The Scrappiness Scale: What Founder-Led Marketing Actually Looks Like at Every Stage
Most people talk about “scrappy startups” like it’s a personality trait.
It’s not.
Scrappiness is a strategy—and it changes as you grow.
The mistake founders make is holding onto the same tactics too long:
being overly scrappy when scale is required
or trying to look polished before they’ve earned it
That’s where the Scrappiness Scale becomes useful.
Stage 1: Do things that don’t scale
At the earliest stage, your job isn’t efficiency.
It’s:
learning fast
talking to customers
manually solving problems
This is where founder-led marketing is strongest.
You’re:
in the product
in the conversations
in the feedback loop
You don’t need distribution yet.
You need insight.
Stage 2: Turn scrappiness into signal
At some point, patterns emerge.
You start seeing:
repeated customer problems
consistent use cases
early traction signals
This is where scrappiness becomes marketing.

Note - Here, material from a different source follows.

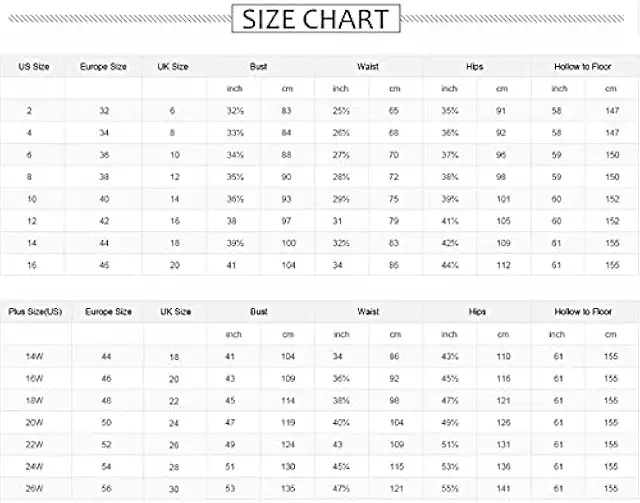
Task: Click the Bust header in the plus size table
Action: (259, 312)
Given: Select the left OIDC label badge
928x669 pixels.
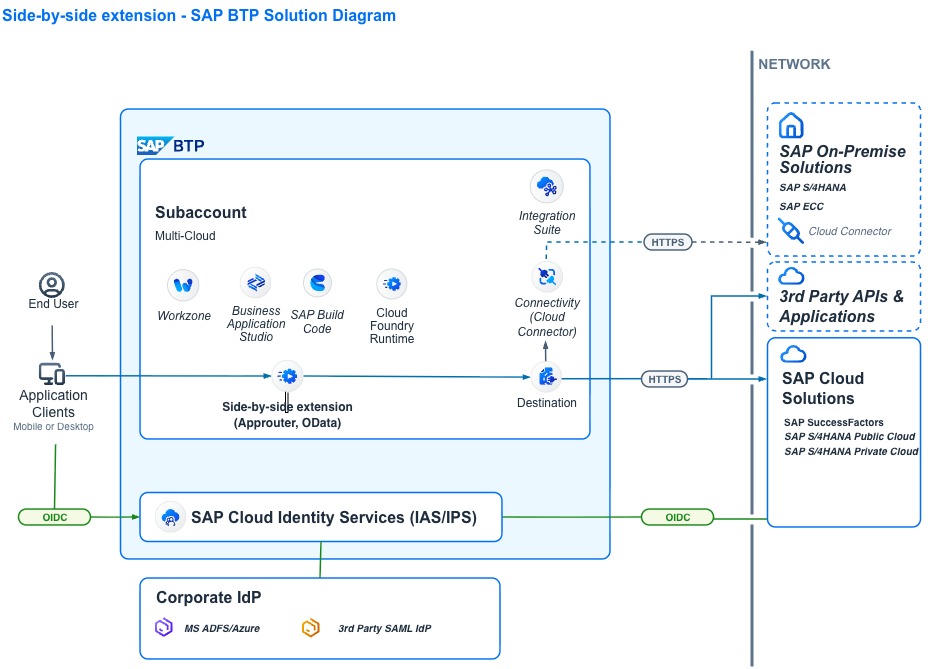Looking at the screenshot, I should coord(55,517).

You take what you’re learning and:
turn it into content
shape your narrative
define the shift
If you haven’t done this step, go deeper on your startup positioning framework (link to your positioning post).
Stage 3: Systemize what works
Once something starts working:
a message
a channel
a use case
You double down.
This is where many founders hesitate.
They keep experimenting instead of:
committing
repeating
scaling
Stage 4: Replace scrappiness with systems
Eventually, scrappiness becomes a constraint.
You need:
systems
processes
leverage
But here’s the nuance:
The best companies don’t lose scrappiness.
They embed it into the culture.
The takeaway
Scrappiness isn’t about being chaotic.
It’s about knowing:
when to explore
when to commit
when to scale
And the founders who understand that early build faster—and smarter.